### FRAGMENTO DE LECTURA
· · · · · · ·

Si algo me hizo maravillarme como un niño en todo este procedimiento, son todas las máquinas que me ayudaron (o me siguen ayudando) a buscar la verdad y posiblemente sanar al cuerpo. Desde la primera, los rayos X que hicieron la fotografía del primer corazón y el segundo tumor del mediastino hasta la última, el acelerador lineal, hijo progresivo de la bomba de cobalto, la cual dio esperanza y sueños de una nueva humanidad al mexicanísimo de Diego Rivera. Imagíneselo nomás pintando puro cosaco porque le mostraron los atisbos del futuro.

En las tomografías de contraste y los bombardeos de positrones, he tenido el pasatiempo de verme de colores y amigos míos han señalado, para mi desconcierto, la posición de los tumores y los órganos. Así supe, por ejemplo, que mi tumor ya tenía el tamaño de un hueso de mamey y era lógico que lo sintiera empujar, moverse de un lado a otro, cada que dormía de lado. Pero de resto, miro los resultados, y los miro de nuevo: el cuerpo es una colección de animales dormidos, acurrucados, que están resguardándose del frío. Don conejo, doña víbora y quizás, ojalá, don tlacuache. Aunque el otro día, por fin, pude reconocer la verguita de don vergas y sentí una emoción peculiar, pintoresca, y luego reconocí los testículos por eliminación y de ahí ya nadie pudo detenerme, le puse nombre a los filetes de mi cuerpo. Hay gente que se especializa en interpretar durante años estas imágenes e igual que críticos literarios, apreciadores de arte, se queman las pestañas para comprender las estructuras del cuerpo humano y evitarnos la molestia de abrirlo. Me he encontrado a unos chingones, pero también a otros que son francamente adivinadores y payasos (no te olvido, Pompeyo). Consejo: si le van a leer la carta del cuerpo, váyase por lo menos con uno que haya hecho carrera para leer los huesos.

· · · · · · ·

### LISTADO DE DATOS
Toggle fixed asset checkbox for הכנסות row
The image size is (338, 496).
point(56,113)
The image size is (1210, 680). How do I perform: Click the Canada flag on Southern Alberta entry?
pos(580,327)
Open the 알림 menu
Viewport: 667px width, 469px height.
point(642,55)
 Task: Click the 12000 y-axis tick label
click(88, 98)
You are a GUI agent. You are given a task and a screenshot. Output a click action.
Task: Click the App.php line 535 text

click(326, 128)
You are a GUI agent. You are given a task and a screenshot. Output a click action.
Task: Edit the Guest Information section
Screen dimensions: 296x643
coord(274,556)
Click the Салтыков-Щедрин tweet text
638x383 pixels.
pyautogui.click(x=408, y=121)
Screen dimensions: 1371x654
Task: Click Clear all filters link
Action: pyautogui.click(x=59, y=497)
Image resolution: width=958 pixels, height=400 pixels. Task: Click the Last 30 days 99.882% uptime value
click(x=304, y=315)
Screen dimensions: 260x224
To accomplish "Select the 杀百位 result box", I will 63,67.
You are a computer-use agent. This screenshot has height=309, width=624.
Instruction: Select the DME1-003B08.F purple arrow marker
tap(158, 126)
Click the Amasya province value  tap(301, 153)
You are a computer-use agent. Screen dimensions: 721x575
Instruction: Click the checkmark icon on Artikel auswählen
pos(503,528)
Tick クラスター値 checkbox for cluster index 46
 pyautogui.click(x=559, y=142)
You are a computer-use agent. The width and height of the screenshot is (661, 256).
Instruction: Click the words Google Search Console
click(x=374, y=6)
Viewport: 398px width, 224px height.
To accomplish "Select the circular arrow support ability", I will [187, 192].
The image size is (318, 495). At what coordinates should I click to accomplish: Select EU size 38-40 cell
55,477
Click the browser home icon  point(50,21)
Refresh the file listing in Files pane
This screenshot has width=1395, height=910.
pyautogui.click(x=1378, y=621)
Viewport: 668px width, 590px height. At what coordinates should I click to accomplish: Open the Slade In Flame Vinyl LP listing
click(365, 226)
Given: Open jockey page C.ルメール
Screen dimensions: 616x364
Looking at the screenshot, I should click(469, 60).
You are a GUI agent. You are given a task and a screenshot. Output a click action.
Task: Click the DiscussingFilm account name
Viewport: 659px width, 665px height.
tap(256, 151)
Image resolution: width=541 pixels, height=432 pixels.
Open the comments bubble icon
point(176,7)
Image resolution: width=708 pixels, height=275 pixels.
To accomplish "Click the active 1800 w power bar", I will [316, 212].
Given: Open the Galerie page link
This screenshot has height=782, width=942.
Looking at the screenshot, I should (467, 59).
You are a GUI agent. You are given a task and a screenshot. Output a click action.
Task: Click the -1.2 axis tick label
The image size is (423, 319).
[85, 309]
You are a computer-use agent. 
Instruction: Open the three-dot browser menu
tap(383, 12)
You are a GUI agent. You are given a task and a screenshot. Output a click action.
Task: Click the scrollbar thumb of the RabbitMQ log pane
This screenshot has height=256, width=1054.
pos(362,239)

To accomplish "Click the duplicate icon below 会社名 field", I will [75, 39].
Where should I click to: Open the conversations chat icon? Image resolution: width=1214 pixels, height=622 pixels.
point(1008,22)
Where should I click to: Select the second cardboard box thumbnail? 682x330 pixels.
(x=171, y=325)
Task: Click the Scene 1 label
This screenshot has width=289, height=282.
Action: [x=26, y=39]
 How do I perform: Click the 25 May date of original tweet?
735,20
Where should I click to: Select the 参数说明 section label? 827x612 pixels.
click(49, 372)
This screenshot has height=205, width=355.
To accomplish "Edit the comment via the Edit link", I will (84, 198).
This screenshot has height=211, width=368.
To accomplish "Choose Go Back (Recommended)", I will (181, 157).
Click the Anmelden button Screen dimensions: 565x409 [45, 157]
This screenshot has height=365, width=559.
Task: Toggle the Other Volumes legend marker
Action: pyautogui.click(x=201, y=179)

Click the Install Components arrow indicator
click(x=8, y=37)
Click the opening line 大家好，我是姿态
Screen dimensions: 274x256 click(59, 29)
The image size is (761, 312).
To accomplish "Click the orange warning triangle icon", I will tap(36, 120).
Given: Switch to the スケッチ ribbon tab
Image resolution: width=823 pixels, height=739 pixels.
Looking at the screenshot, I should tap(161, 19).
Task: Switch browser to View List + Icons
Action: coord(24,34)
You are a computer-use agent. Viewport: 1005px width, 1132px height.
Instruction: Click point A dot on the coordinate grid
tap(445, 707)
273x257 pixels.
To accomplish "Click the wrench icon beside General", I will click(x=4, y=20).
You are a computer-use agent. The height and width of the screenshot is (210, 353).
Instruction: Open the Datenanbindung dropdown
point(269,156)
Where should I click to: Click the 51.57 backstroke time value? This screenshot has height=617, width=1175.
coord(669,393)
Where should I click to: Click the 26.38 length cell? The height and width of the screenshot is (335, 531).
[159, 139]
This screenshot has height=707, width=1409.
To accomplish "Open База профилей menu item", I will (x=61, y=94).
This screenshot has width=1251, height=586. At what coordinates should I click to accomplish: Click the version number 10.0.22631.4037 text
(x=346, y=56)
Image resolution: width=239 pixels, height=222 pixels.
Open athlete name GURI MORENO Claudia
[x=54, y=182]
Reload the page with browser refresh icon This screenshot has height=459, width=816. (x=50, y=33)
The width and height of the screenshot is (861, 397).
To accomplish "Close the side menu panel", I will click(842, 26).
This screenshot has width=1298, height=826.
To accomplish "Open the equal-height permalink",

· · · · · · ·

### CONSIGNA
Transcribe sin cambios el pasaje del fragmento sobre las máquinas de diagnóstico médico que va desde "Si algo me hizo" hasta "atisbos del futuro.", ambos incluidos.

### RESPUESTA
Si algo me hizo maravillarme como un niño en todo este procedimiento, son todas las máquinas que me ayudaron (o me siguen ayudando) a buscar la verdad y posiblemente sanar al cuerpo. Desde la primera, los rayos X que hicieron la fotografía del primer corazón y el segundo tumor del mediastino hasta la última, el acelerador lineal, hijo progresivo de la bomba de cobalto, la cual dio esperanza y sueños de una nueva humanidad al mexicanísimo de Diego Rivera. Imagíneselo nomás pintando puro cosaco porque le mostraron los atisbos del futuro.